2. Il consumatore non è tenuto a pagare alcun importo se recede da un contratto di assicurazione.
3. Il professionista non può esigere dal consumatore il pagamento di un importo in base al comma 1 se non è in grado di provare che il consumatore è stato debitamente informato dell'importo dovuto, in conformità all'articolo 59 quater, comma l, lettera r). Egli non può, comunque, esigere tale pagamento se ha dato inizio all'esecuzione del contratto prima della scadenza del termine di esercizio del diritto di recesso di cui all'articolo 59-octies, comma 1, senza che vi fosse una preventiva richiesta del consumatore.

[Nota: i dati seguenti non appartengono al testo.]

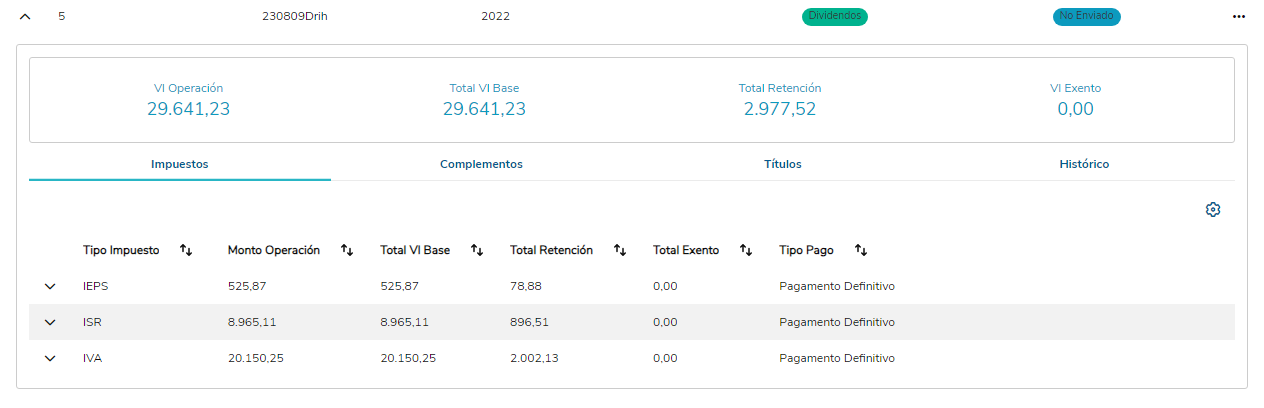Go to the Histórico tab
The width and height of the screenshot is (1264, 408).
(1084, 164)
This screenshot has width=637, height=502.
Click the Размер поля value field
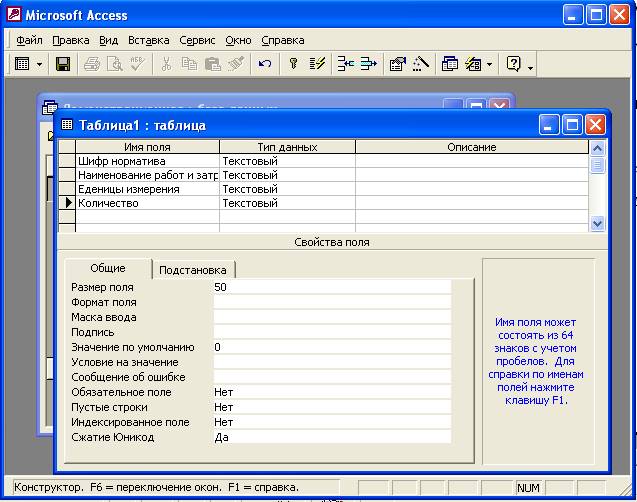(x=330, y=287)
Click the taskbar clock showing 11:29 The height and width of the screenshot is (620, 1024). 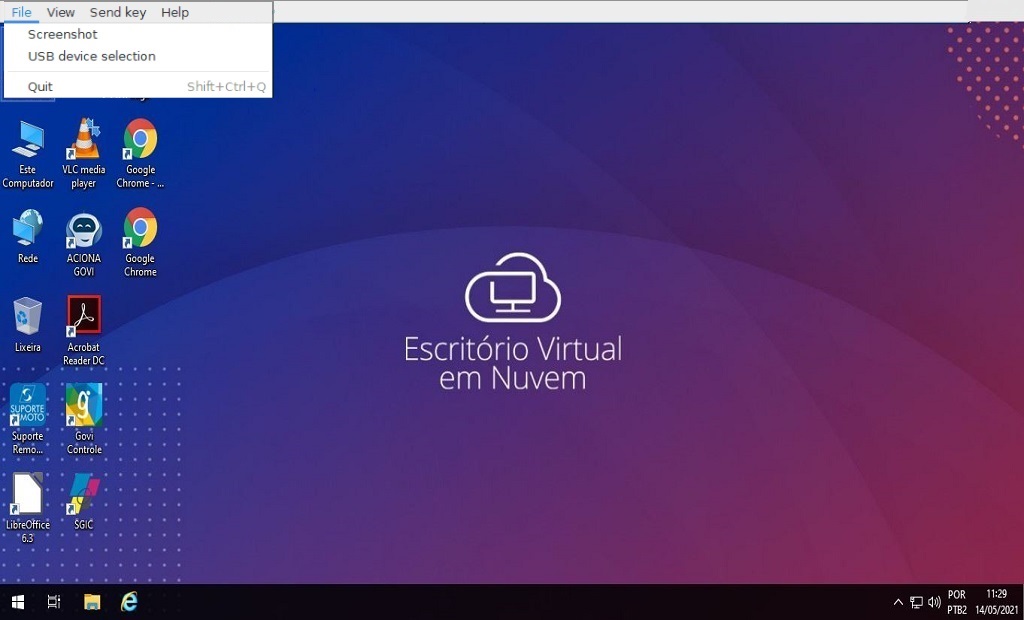996,601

4. Il professionista è tenuto a rimborsare al consumatore, quanto prima e non oltre trenta giorni di calendario dalla data in cui il professionista riceve la comunicazione di recesso, tutti gli importi da questo versatigli in conformità del contratto a distanza, ad eccezione dell'importo di cui al comma 1.
5. Il consumatore restituisce al professionista, quanto prima e non oltre trenta giorni di calendario dalla data in cui recede dal contratto, qualsiasi importo abbia ricevuto dal professionista.